1801. The specimens of Chaucer modernized (The Prioress Tale, Troilus and Cressida, and The Cuckoo and the Nightingale), which were not published till 1820 and 1842 respectively,―and which were therefore assigned to these years in the Chronological Table, in the absence of any more authentic information as to date—were written in the year 1801. The Prioress' Tale being finished on Dec. 5th, and The Cuckoo and the Nightingale on Dec. 8th of that year.

1802. The exact date of The Rainbow is March 26. The Redbreast chasing the Butterfly was written not in 1806, but on the 18t of April 1802. To a Butterfly, "I've watched you many an hour," &c., was written April 20, 1802.

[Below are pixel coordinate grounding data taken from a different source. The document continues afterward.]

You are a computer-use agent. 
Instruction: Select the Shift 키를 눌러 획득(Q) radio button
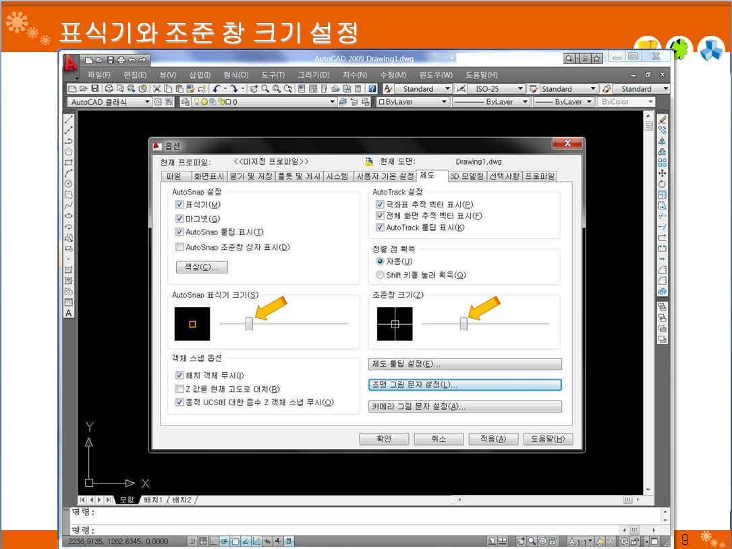381,275
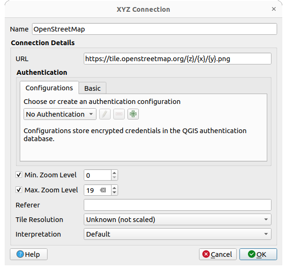This screenshot has height=270, width=287.
Task: Open Help for XYZ Connection
Action: click(29, 254)
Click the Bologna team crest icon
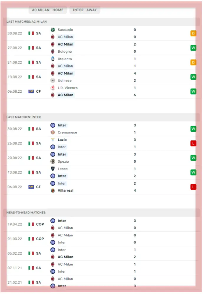This screenshot has height=294, width=203. click(x=53, y=51)
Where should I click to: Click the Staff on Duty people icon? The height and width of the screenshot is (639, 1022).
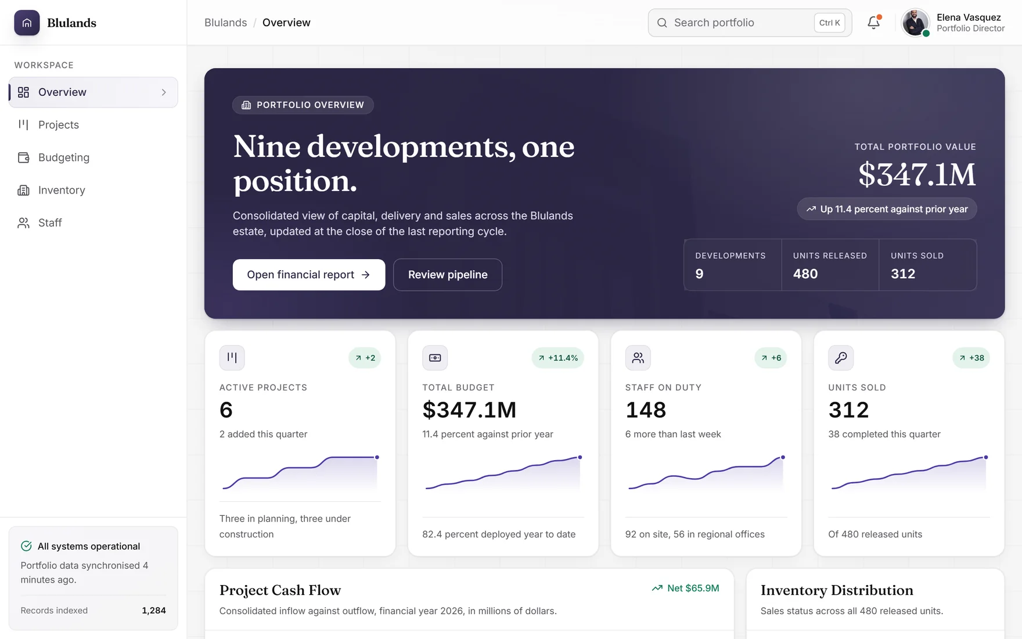click(638, 358)
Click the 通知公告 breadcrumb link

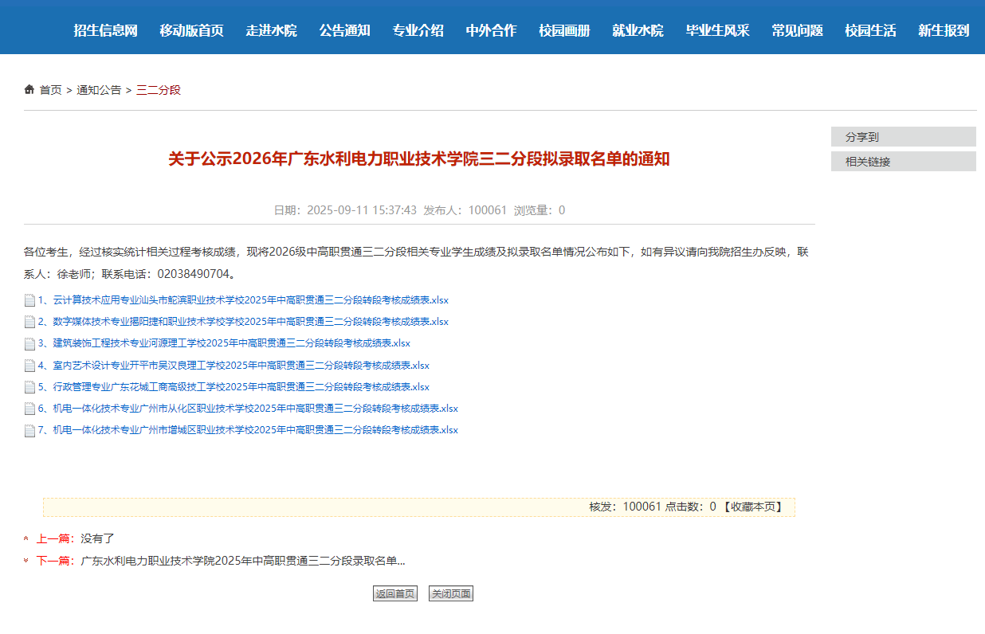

1803. To the Sons of Burns. Aug. 18, 1803, was the day on which Wordsworth visited the grave of Burns; but this address to his Sons was written "long afterwards.”

1804. For Cookoo, read Cuckoo.

1816. The Translation of part of the First Book of the Eneid was first published in 1832, in the Cambridge "Philological Museum." 1832. Sonnet on the Gravestone in the cloisters of Worcester Cathedral, read "Miserrimus, and neither name nor date."


1838. Sonnet, Protest against the Ballot, "Forth rushed from Envy Sprung, and Self-Conceit."

Sonnet, a Plea for Authors, May 1838, "Failing impartial measure to dispense."

1842. The Eagle, and the Dove.

Within the last few days I have discovered the earliest fragment which Wordsworth wrote, but which he published anonymously, and never reproduced. In a MS. note to a copy of the first quarto edition of The Evening Walk, 1793, Wordsworth says: "This is the first of my published Poems, with the exception of a Sonnet written when I was a school-boy, and published in the 'European Magazine,' in June or July 1786, and signed Axiologus." Through the kindness of Mr Richard Garnett, of the British Museum, I have obtained a copy of this Sonnet. It would be impossible, however, to attribute it to Wordsworth, on any less authority than his own. His own wish was that it should perish; and it would be a mistake to reproduce it in this, or in any other edition of his works. It was published in 1787.


W. K.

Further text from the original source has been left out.